From his evidence, it is apparent that in spite of his presence at the police station, hospital neither any kind of fard-bayan was recorded at his instance or by anybody else before the local police nor the injury report, if any, prepared by Dr. Ramanugrah Babu. This witness has not spoken that he was unconscious. This witness has not spoken that police was not there and his fard-bayan was not recorded. The burden is on the prosecution.

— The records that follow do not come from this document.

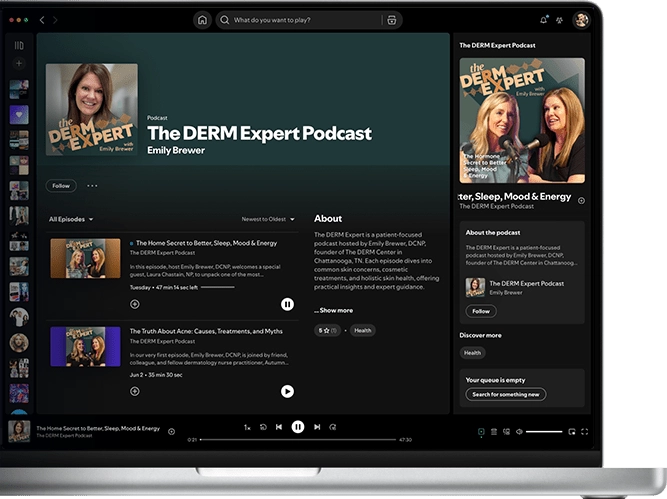Image resolution: width=667 pixels, height=499 pixels.
Task: Select the Health category tag under About
Action: coord(362,330)
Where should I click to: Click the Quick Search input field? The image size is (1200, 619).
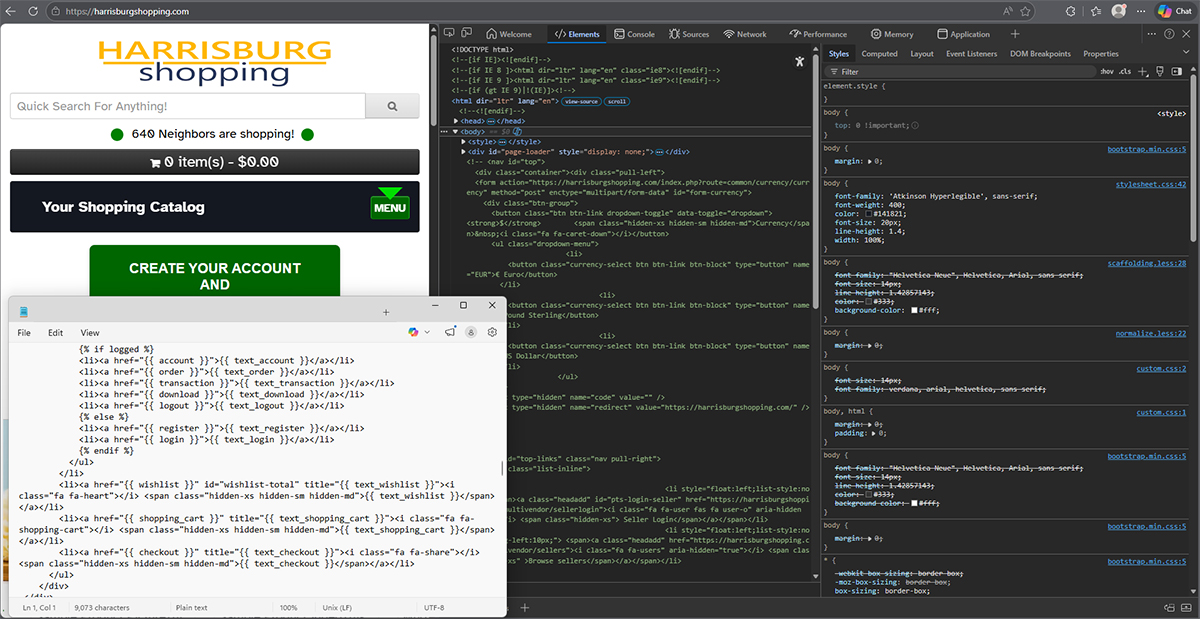click(187, 106)
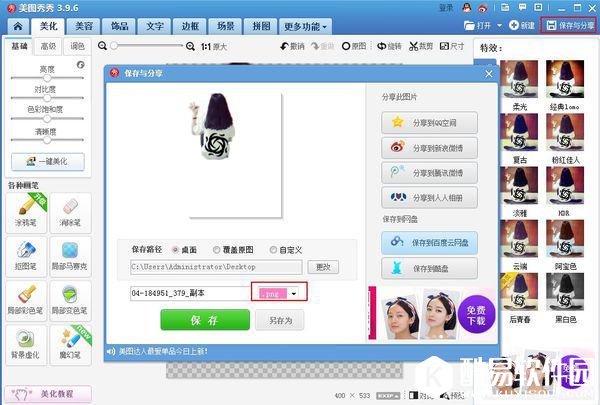Select the 局部变色笔 recolor brush
600x405 pixels.
point(71,298)
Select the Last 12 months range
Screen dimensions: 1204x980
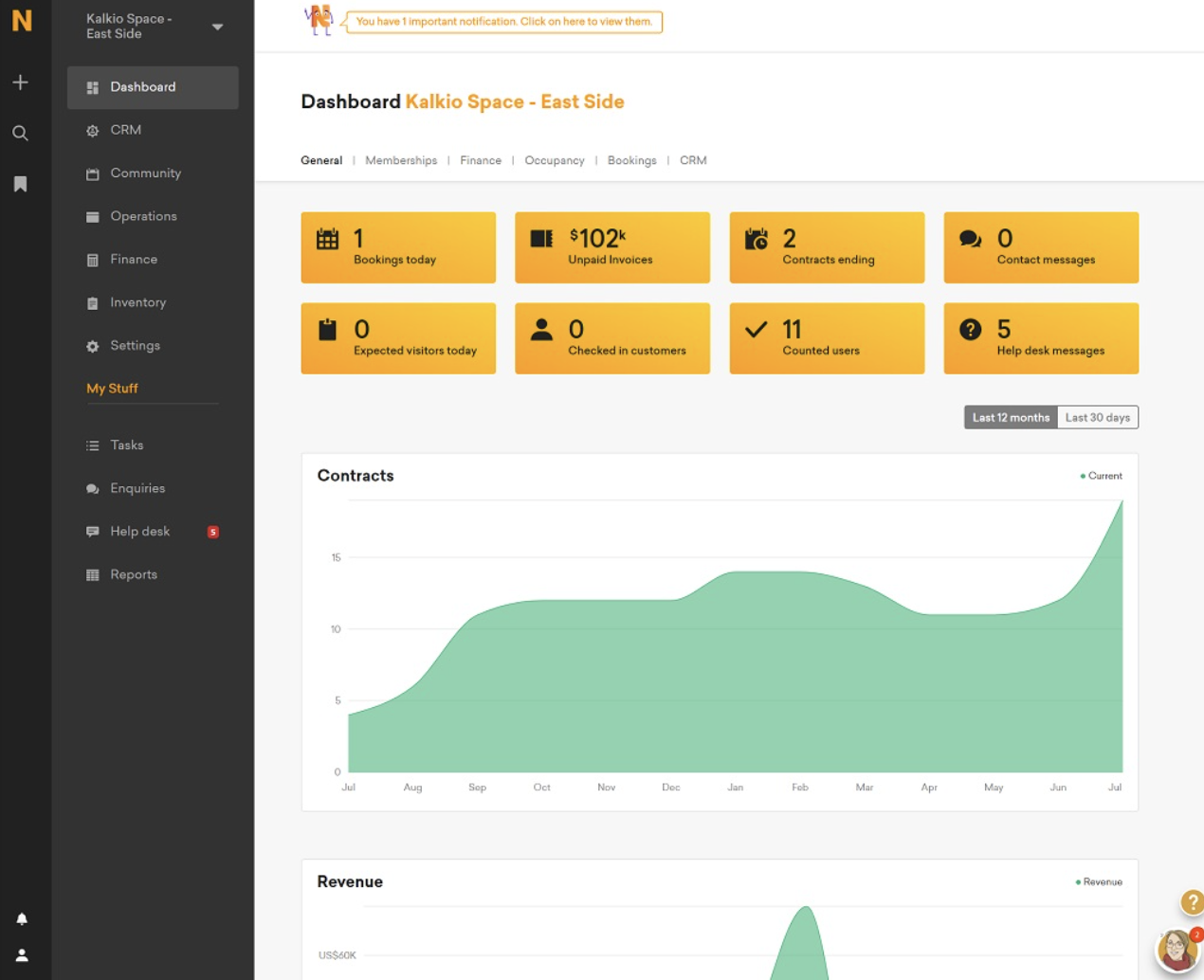point(1011,417)
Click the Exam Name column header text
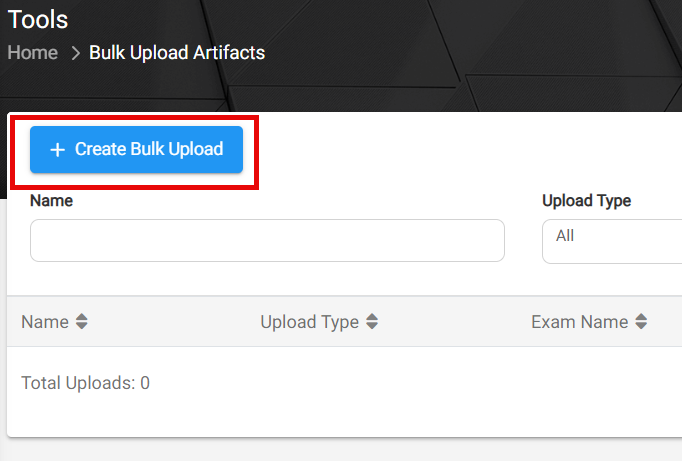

There should be promptness in recording of the F.I.R. It is not the requirement of law that mere delay in institution of the case would cast dent in the prosecution version, but having presence at the police station, but keeping mum having been treated at the hospital, but no injury report and then, covering long distance coming to Patna where he was admitted at the clinic of Dr. Vijay Narayan Singh that too, is found non-substantiated by any other witness as well as any kind of injury report issued by him, axe upon reliability of the prosecution case. Moreover, at Para-11, he had stated that no case was registered at that very moment is another circumstance, when it has been suggested that neither he sustained injury in a manner as flashed by him nor he has got Bathan where allegedly he was sleeping during course of occurrence. 7. In the aforesaid background, non-examination of the I.O. is fatal to the prosecution case. Had there been examination, then in that circumstance, the actual affair of the P.O. by way of objective finding at the end of the I.O. would have been visualized substantiating/ doubting over the genuineness of the prosecution case. Moreover, in absence of injury report as well as non-examination of doctor, the conviction under Section 324 of the I.P.C. is not sustainable. 8. Regard being had to the facts and circumstances of the case, it is found and held that the prosecution has not succeeded in substantiating its case. Consequent thereupon, the judgment of conviction and sentence recorded by the learned lower Court is set aside. Appeal is allowed. Appellants are on bail hence, are discharged from its liabilities.